Extrait du document.
"""

Université de Rouen
Cérédi - Centre d'étude et de recherche Editer-Interpréter
IRIHS - Institut de Rechercher Interdisciplinaire Homme Société
Université Paris-Sorbonne
CELLF
Obvil

Édition des Lettres de Juliette Drouet à Victor Hugo - ISSN : 2271-8923

Accueil > Lettres de Juliette Drouet à Victor Hugo > 1839 > Juillet > 2

2 juillet [1839], mardi matin, 11 h. ¼

Bonjour, mon cher petit bien-aimé, bonjour mon Toto. Comment vas-tu mon petit homme ? Je t’aime mon amour, je pense à toi et je t’aime. Je suis restée dans mon lit à lire les journaux, je viens seulement de me lever. Le temps est gris et lourd, moi je suis triste et malingre, sans savoir pourquoi ou plutôt en sachant pourquoi, car je ne le sais que trop : j’ai besoin de te voir, j’ai besoin de notre voyage, j’ai besoin d’air et d’amour. Tu comprends maintenant pourquoi je suis triste et découragée ? Toi, je te vois à peine et notre voyage ne paraît pas prendre une figure bien prochaine ni bien arrêtée, aussi je suis très triste. Pourtant tu es bien bon et bien dévoué, pourtant tu es de plus en plus ravissant et adoré : que nous manque-t-il donc pour être heureux ? Peu de chose : le Bonheur ! Être ensemble, vivre ensemble, respirer ensemble, regarder ensemble, sentir, admirer, aimer ensemble, c’est là le bonheur et c’est ce que nous n’avons pas, aussi je suis triste, triste, triste. Je t’aime, mon Toto, tu ne sauras jamais combien. J’ai le cœur plein de reconnaissance et d’adoration, tu es si généreusement et si [bigrement  ?] bon. Tu es mon Toto. Moi, je t’aime.

"""

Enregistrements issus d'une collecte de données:
"""

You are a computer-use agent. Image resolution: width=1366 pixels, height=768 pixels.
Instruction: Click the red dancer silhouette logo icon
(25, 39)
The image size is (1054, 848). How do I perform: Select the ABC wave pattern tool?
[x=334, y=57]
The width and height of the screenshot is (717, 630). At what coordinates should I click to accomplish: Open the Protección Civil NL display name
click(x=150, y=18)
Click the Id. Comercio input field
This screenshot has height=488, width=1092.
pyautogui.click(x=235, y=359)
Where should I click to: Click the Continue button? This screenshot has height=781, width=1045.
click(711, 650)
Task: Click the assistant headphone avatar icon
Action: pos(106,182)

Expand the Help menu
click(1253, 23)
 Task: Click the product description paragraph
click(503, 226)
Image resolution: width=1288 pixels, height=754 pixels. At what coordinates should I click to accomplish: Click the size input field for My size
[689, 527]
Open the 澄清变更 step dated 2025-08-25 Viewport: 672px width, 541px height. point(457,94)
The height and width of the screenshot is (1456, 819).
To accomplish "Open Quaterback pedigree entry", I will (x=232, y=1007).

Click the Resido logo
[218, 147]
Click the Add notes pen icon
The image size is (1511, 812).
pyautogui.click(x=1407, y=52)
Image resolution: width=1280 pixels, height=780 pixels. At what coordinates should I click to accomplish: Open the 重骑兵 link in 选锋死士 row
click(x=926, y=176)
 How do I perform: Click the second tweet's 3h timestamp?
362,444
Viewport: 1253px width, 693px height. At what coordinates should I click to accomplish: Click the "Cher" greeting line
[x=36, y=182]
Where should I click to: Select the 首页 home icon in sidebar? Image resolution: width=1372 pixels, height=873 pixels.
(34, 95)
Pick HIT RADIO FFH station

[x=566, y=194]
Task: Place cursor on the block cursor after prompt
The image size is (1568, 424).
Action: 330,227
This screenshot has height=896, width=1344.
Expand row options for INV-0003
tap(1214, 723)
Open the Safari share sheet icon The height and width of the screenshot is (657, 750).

"""

Objectif.
Réécrivez plus brièvement le paragraphe de la lettre qui commence par « Bonjour, mon cher petit bien-aimé », en conservant ses faits essentiels. Le matériel n'intervient pas dans cet exercice.

Production attendue.
Bonjour, mon Toto bien-aimé, je pense à toi et je t'aime. Restée au lit à lire les journaux, je viens seulement de me lever. Le temps est gris et lourd, et je suis triste et malingre, car j'ai besoin de te voir, de notre voyage, d'air et d'amour. Je te vois à peine, et notre voyage n'est ni proche ni arrêté. Tu es pourtant bon, dévoué et adoré. Il ne nous manque que le bonheur, c'est-à-dire vivre ensemble, et c'est ce que nous n'avons pas. Je t'aime plus que tu ne le sauras jamais, le cœur plein de reconnaissance et d'adoration.